Mutations tend to accumulate over time in noncoding regions of DNA; mutations in coding regions tend to avoid altering critical regions essential for the functioning of the gene (where mutations may be fatal to the organism). Even a noncoding region may be critical to the regulation of a gene and thus tend to resist mutations. As a result, studying where mutations are not accumulating is often an important clue to discerning the function and control of a gene and its associated protein.

Due to the redundancy of the genetic code, mutations in DNA may not affect the coding of the associated protein. Other mutations may make a change in a coded amino acid, but it may be an amino acid with similar properties to the original amino acid; for instance, both amino acids may be hydrophilic. Tracing these kinds of mutations is another source of important information about the process of mutation. It can give vital clues to the conservation of critical coding regions and to the folding of proteins.

Biologists will have no difficulty expanding upon the preceding brief motivation for studying approximate string matching and other techniques that find similarities between biological molecules.
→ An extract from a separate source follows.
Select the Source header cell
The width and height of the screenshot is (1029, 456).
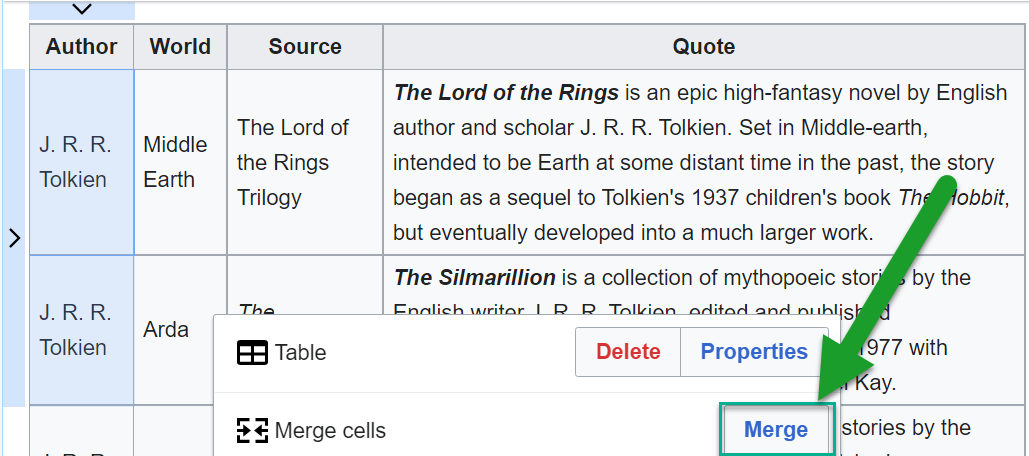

Many standard laboratory techniques rely on the annealing of a molecule to another molecule with similar, but not necessarily exact, structure.

In the discussion that follows, you'll use your new knowledge of complex data structures in Perl to implement an algorithm that finds approximate matches of patterns in text, such as DNA fragments in chromosomes or peptide fragments in proteins.

The algorithm I present is an example of dynamic programming; it relies on computing the entries to a matrix.